Imre Kertész (9 Nov. 1929 – 31 March 2016) was a Hungarian Jew who, at the age of 14, was deported to Auschwitz in 1944. After the war, he wrote a novel – and he insisted that it is a novel, not an autobiography! – titled Fatelessness. It was first published in 1975 in Hungary, and is only very loosely based on basic data of his own life, such as his brief presence at Auschwitz – where he presumably stayed only four days before being transferred on to Buchenwald (rather than being gassed on arrival, as was the fate of all other kids his age, or so the orthodoxy claims). Kertész received the Nobel Prize in Literature for this book in 2002.
A detailed analysis of the book shows that Kertész plagiarized platitudes from other texts, such as Elie Wiesel’s mendacious book Night. Vice versa, a scene described in the fictitious novel Fragments by Binjamin Wilkomirski (aka Bruno Doesekker) about an SS man wielding a whip was probably inspired by a passage in Kertész’s novel. In Kertész’s novel, we read, among other things:
A “real firework of flames and sparks” escaped from the Auschwitz crematorium chimneys – although that was technically impossible.
The crematorium chimneys also spread an unpleasant smell – which is also impossible, unless they were operated at such low temperatures that the bodies were not cremated but merely fried.
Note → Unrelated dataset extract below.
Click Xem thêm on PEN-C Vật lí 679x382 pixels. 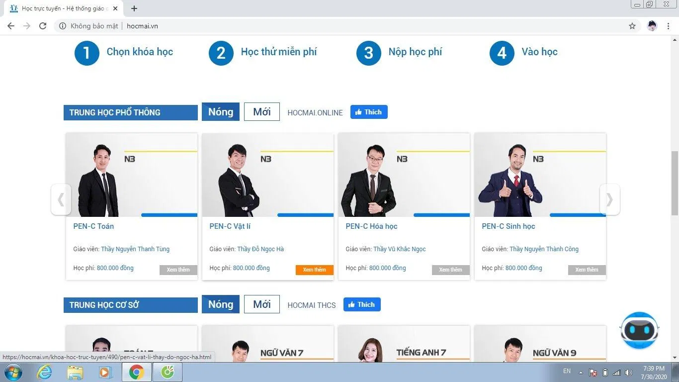(314, 269)
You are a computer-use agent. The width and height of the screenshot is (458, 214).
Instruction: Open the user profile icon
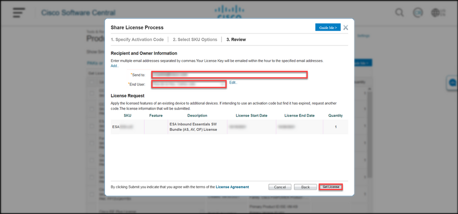pyautogui.click(x=418, y=12)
Poison gas streamed out of showerheads onto the victim’s heads – the morgues of Crematoria II and III had real showers, and the gas was supposedly supplied by throwing in Zyklon-B pellets.
Soap was handed out to those going into the gas chamber – which most certainly would not have happened.
What is the Nobel Prize in Literature worth if it is awarded to purveyors of lies exactly because they wrote a cock-and-bull story? And what about a civilization that celebrates such a literary fraud? (For more, see Springer 2004.)